Он парил и даже производил громыхания в небесах, правда не громкие, чтобы не испугать жителей своих подъездов. Легостаева включила лампу, стоявшую у дивана, прошептала:

– Милый… я жду… пролейся золотым дождем.

И стал Шеврикука золотым дождем.

Но и как было предложено, опускался золотыми градинами неспешно, словно и не градинами, а листьями или лепестками, направляемыми вниз смирным ветром. А потому и успел рассмотреть женщину. Легостаева лежала нагая, откинув легкое одеяло и приняв позу рембрандтовской Данаи. Очки она, правда, не сняла (и это Шеврикуку не расстроило), а у запястий ее краснели браслеты, не столь дорогие, наверное, как у аргосской царевны, скорее всего, пластмассовые, но и они не вызывали у Шеврикуки досады. Прекрасным все же природа одарила женщину телом. И груди ее были хороши. И бедра, и живот, над пушистым холмом в меру полный, обещали удовольствия. И запахи ее кремов устраивали Шеврикуку (вспомнилось ему, как при нем Невзора-Дуняша натирала Гликерию благовониями, но при чем, при чем была теперь Гликерия, она утонула в прошлом!). Легостаева, видно, этим летом плавала и ныряла, нежилась у водоемов в бикини – белые полосы кожи были Шеврикуке приятны. «Ба, да у нее на шее след от цепочки. Может, стала надевать крест? – предположил Шеврикука. – А сейчас засмущалась и сняла?» Впрочем, не его это была забота. «Вот ты уже здесь… Вот ты уже меня коснулся, – шептала Легостаева в истоме. – Какой ты нежный… Не становись пока большим… Побудь маленьким… Маленьким-маленьким… Одной каплей… Одной золотой горошиной… Побудь здесь…» Было указано место для горошины: в ущелье меж полушарий грудей. Пальцы Легостаевой касались Шеврикуки, катали его по белой коже. «А теперь становись большой и тяжелый… обними меня всю… всю… войди в меня и займи меня всю… всю!» Золотая горошина исчезла, а невидимый, но осязаемый и ощутимый Шеврикука разросся, огрубел, стал огромным, чуть ли не в полкомнаты, объял Легостаеву и вошел в нее…

13

Было пасмурно и сыро, когда Шеврикука выбрался во двор. Шел, подставив лицо дождю.
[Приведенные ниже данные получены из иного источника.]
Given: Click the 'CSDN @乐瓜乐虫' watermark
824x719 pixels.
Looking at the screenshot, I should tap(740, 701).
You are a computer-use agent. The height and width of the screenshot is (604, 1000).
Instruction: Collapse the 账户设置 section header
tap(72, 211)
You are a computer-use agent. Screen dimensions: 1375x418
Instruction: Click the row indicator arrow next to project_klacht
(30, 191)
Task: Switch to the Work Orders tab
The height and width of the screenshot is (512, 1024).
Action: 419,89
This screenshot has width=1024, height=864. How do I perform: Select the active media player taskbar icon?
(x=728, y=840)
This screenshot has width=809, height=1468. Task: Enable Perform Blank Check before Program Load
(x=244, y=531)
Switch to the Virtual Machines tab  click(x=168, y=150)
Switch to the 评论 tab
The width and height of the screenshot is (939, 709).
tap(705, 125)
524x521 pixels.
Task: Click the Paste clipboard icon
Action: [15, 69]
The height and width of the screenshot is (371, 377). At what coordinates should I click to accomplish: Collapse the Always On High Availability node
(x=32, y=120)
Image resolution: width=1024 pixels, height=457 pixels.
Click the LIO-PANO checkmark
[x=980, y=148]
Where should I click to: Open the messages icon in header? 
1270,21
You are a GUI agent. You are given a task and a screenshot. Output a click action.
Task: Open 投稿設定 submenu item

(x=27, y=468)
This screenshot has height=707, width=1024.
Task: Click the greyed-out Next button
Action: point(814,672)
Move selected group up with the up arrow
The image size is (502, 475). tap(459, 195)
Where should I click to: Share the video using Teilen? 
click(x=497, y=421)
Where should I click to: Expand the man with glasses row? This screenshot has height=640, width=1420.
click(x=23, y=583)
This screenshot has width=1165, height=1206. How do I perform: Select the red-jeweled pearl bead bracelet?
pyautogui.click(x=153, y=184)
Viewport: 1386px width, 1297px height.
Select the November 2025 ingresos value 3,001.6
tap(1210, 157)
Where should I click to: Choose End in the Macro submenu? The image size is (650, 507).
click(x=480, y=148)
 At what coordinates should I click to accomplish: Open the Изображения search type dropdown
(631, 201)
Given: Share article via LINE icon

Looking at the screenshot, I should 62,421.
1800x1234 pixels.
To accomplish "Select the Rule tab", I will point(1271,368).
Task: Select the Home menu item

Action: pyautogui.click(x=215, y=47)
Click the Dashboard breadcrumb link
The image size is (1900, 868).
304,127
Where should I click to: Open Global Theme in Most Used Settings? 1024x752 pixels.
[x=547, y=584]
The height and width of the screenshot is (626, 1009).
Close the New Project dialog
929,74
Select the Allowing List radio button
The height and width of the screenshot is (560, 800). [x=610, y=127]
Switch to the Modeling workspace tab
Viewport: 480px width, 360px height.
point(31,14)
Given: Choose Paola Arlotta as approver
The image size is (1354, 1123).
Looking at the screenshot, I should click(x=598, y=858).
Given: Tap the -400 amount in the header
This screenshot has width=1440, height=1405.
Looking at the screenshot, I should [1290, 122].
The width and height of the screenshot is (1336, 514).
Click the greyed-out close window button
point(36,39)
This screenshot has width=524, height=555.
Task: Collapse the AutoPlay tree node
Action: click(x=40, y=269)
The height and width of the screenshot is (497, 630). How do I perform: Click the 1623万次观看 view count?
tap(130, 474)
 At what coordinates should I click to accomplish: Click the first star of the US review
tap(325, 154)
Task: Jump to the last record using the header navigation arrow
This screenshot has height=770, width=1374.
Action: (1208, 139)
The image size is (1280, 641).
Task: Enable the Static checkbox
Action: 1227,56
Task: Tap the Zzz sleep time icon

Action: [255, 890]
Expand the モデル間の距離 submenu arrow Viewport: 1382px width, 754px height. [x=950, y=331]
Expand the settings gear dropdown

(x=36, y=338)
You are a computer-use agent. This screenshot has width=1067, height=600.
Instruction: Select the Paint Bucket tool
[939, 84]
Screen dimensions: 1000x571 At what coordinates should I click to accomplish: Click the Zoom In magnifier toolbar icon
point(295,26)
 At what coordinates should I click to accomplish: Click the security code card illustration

Смутным видением надвинулись на него Ягупкин и Колюня-Убогий.

– Сколько теперь времени? – спросил Шеврикука.

– Одиннадцать, одиннадцать, – ответил Колюня-Убогий. – Пятница.

– Сколько? – не поверил Шеврикука. – Одиннадцать пятницы? Уже?

– Во-о! – обрадовался Ягупкин. – Откуда ты выполз такой смурной? Тебя шатает! Смотри у меня! Будешь баловать, пропадешь, как этот старичок!

– Какой старичок? – спросил Шеврикука.

– Старичок, старичок, старичок, – запел Колюня-Убогий и, похоже, был готов пуститься в пляс. – Пропал старичок!

– Да не вой ты! Какой старичок пропал? – обратился Шеврикука к Ягупкину.

Был Ягупкин опять на двух ногах, но очень утертый кулаками. Возможно, и твердостями обуви.

– Не пропал он, твой старичок, – сказал Ягупкин. – А сгинул. Сгиб.

– Тебя зонтами били? – спросил Шеврикука.

– Какими зонтами! Дикари! Людоеды! Книгами! Английской живописью из Эрмитажа! У них там, понял, стоял лоток. Он у них недолго постоит!

– Постоит, постоит, постоит! – заплясал Колюня-Убогий.

– Ну ладно, – сказал Шеврикука. – Какой старичок-то? И почему – мой?

– Старичок, старичок, старичок! – Колюня-Убогий пошел вприсядку и будто бы держал в руке платок. – Петр Арсеньевич, старичок, как и ты, изнуренный.

– Ихним лотком – им по башкам! – сказал Ягупкин. – А один еще на валторне играл. И валторну! А старичок Петр Арсеньевич именно не пропал, а сгиб.

– Но он не мог погибнуть, – сказал Шеврикука.

– Мог, не мог! – поморщился Ягупкин. – Тебе говорят, значит – сгинул. Иди посмотри. Там взрыв и пожар. Может, эти отродья с Башни.